ФРАГМЕНТ ДОКУМЕНТА:
===
В ритме карантина. Часть 1. Музыканты, отмены концертов и деньги
Когда входишь в музыкальное море, то оно окружает тебя своими волнами, захватывает, не выпускает, часто не даёт вдохнуть или выдохнуть. И хотя музыка всегда разная и в ней отсутствует конкретика содержания, она всё равно обладает невероятной силой. Исполняя одно и то же произведение, ты каждый раз играешь его по-новому. Так что это не повтор одного и того же, а фактически другое произведение. И слушатели это замечают. Я же помню, как публика воспринимала то же самое сочинение раньше, и вижу, как она воспринимает его сейчас. То есть в ней тоже происходят изменения, как и во мне самой. Мне всегда интересны перемены в других людях, связанные именно с музыкой.
– Мы уходим с концерта в потрясении, но при этом не в состоянии разобраться в себе и сказать, что именно изменилось в нас после прослушивания музыки.
===
ИСХОДНЫЕ ДАННЫЕ:
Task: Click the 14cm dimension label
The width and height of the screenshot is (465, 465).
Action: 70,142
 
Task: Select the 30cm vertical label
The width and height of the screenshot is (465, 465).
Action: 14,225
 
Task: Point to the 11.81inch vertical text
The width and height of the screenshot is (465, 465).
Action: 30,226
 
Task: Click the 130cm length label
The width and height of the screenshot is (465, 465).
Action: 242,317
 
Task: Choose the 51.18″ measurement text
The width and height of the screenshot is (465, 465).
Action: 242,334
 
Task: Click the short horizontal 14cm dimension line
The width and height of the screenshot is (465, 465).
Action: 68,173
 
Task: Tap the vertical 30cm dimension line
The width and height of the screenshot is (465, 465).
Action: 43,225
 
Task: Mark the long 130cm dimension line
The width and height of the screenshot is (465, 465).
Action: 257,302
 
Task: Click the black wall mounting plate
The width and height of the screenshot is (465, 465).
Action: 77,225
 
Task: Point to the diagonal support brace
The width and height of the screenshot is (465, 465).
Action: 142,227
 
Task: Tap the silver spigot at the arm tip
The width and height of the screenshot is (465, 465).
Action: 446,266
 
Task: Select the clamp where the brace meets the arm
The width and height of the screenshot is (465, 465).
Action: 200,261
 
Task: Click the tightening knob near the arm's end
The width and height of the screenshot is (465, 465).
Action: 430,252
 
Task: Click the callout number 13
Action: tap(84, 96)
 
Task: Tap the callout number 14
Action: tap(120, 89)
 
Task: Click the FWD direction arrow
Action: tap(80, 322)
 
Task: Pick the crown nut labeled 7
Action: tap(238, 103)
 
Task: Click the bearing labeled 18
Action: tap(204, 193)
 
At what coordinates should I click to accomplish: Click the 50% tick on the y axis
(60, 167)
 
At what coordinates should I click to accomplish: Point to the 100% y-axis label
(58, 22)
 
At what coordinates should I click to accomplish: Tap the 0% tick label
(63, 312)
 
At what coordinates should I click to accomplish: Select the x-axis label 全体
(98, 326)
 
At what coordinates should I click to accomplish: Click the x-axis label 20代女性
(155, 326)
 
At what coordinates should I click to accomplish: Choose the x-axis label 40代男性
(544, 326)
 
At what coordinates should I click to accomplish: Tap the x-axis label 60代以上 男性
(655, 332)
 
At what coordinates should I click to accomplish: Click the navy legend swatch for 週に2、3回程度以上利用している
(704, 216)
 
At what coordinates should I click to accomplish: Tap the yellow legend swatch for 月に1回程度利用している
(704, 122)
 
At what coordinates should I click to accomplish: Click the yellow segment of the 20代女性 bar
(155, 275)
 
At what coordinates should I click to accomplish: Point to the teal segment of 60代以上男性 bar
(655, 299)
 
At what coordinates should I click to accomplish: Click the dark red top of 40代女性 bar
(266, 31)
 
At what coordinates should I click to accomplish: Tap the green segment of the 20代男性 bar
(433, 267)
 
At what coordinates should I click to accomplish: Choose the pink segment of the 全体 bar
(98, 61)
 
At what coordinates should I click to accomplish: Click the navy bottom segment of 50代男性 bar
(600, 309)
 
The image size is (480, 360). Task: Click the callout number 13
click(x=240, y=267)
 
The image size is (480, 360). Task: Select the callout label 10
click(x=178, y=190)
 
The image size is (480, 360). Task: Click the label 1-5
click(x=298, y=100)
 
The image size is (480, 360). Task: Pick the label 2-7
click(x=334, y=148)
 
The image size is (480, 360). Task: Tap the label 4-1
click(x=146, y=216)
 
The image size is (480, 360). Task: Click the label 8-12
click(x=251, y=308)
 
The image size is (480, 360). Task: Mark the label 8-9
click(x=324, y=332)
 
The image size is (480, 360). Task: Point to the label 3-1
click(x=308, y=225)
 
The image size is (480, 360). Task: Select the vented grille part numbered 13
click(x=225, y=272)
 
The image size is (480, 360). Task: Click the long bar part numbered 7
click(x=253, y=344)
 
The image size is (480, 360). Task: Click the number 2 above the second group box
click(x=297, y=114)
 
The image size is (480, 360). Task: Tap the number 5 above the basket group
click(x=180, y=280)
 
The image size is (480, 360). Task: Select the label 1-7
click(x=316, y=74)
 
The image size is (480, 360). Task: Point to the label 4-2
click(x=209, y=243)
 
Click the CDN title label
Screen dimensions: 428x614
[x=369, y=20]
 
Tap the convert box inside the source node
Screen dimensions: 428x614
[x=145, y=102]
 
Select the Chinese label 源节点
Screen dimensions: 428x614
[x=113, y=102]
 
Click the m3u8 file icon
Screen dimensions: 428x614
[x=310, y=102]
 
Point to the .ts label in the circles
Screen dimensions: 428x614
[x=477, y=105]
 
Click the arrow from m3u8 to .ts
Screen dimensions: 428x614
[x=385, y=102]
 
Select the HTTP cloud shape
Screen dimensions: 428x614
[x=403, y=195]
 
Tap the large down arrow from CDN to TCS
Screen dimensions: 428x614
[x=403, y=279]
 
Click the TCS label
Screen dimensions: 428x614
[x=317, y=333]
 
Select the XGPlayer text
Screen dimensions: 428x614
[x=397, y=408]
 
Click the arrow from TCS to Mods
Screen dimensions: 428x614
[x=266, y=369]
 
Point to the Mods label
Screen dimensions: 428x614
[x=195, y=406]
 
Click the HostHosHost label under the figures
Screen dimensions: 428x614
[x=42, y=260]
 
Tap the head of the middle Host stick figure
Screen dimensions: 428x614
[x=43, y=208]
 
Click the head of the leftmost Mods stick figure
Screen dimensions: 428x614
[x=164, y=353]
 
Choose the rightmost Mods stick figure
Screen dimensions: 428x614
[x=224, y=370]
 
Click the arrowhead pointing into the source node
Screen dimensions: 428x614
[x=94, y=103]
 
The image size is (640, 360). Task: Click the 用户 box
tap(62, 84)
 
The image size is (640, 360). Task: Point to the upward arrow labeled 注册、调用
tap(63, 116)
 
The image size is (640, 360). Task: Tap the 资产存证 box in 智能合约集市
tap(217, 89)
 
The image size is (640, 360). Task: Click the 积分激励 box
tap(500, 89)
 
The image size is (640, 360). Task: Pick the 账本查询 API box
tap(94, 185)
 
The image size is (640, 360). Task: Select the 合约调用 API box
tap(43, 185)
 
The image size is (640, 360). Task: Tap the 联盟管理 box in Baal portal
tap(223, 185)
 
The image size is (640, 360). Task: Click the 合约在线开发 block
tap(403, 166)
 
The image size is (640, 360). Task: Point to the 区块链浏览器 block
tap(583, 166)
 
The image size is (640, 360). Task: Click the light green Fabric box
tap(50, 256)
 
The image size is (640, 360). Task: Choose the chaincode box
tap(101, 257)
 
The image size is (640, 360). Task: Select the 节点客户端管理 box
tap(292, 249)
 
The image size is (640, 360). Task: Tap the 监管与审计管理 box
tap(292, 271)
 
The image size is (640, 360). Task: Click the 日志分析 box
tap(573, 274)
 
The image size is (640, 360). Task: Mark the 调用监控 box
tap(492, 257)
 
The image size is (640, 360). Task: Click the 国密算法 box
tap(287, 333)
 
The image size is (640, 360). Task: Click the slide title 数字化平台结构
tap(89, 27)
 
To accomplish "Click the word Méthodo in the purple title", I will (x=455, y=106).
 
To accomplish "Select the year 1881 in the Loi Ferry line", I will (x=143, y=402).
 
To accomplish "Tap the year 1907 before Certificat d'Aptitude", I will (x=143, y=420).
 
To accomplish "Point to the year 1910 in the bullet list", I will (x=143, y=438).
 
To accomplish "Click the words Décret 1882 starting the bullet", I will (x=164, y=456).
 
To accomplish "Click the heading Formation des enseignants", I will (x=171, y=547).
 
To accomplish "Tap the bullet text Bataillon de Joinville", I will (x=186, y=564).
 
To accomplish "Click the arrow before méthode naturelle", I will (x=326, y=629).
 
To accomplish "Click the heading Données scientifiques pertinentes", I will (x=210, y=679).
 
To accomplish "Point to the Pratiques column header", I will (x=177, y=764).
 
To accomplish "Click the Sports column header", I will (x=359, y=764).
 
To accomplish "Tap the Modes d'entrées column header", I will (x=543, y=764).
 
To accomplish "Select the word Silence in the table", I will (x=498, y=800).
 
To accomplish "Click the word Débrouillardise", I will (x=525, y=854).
===
ПОСТАВЛЕННАЯ ЗАДАЧА 1: Что, согласно тексту о музыкантах и карантине, происходит каждый раз, когда исполняешь одно и то же произведение?
ПОСТАВЛЕННАЯ ЗАДАЧА 2: Перепишите дословно фрагмент текста о музыкантах и карантине от слов «В ритме карантина.» до слов «именно с музыкой.».
ПОСТАВЛЕННАЯ ЗАДАЧА 3: Продолжите текст о музыкантах и карантине с того места, на котором он заканчивается.

РЕЗУЛЬТАТ УПРАЖНЕНИЯ 1: Каждый раз его играешь по-новому, так что фактически это другое произведение.

РЕЗУЛЬТАТ УПРАЖНЕНИЯ 2:
В ритме карантина. Часть 1. Музыканты, отмены концертов и деньги
Когда входишь в музыкальное море, то оно окружает тебя своими волнами, захватывает, не выпускает, часто не даёт вдохнуть или выдохнуть. И хотя музыка всегда разная и в ней отсутствует конкретика содержания, она всё равно обладает невероятной силой. Исполняя одно и то же произведение, ты каждый раз играешь его по-новому. Так что это не повтор одного и того же, а фактически другое произведение. И слушатели это замечают. Я же помню, как публика воспринимала то же самое сочинение раньше, и вижу, как она воспринимает его сейчас. То есть в ней тоже происходят изменения, как и во мне самой. Мне всегда интересны перемены в других людях, связанные именно с музыкой.

РЕЗУЛЬТАТ УПРАЖНЕНИЯ 3:
– А зачем в себе разбираться? Может, как раз и не следует копаться в себе и отыскивать, какие изменения произвела в нас музыка? Ведь мы можем понять о себе далеко не всё. Что-то в нас изменилось, но незаметно для нас самих. Зачем всё это раскладывать по полкам, пытаться проанализировать? Это выше наших возможностей.
Исполнитель – это мостик, который позволяет слушателю шагнуть из своего времени в эпоху композитора. Поэтому я и говорю себе, что нужно скромно, честно, без суеты служить музыке и не сомневаться в правоте своего дела.
– Своим музыкантским чутьём – а у музыкантов действительно колоссально развита интуиция, приходилось убеждаться в этом много раз – что вы предчувствуете? Что будет со всеми нами?
– Главное – должно прекратиться кровопролитие, убийство людей – то есть то, что невозможно исправить. Другого пути тут быть не может. А в остальном, вы знаете, я всё-таки неисправимый оптимист и думаю, что в конце концов всё будет хорошо.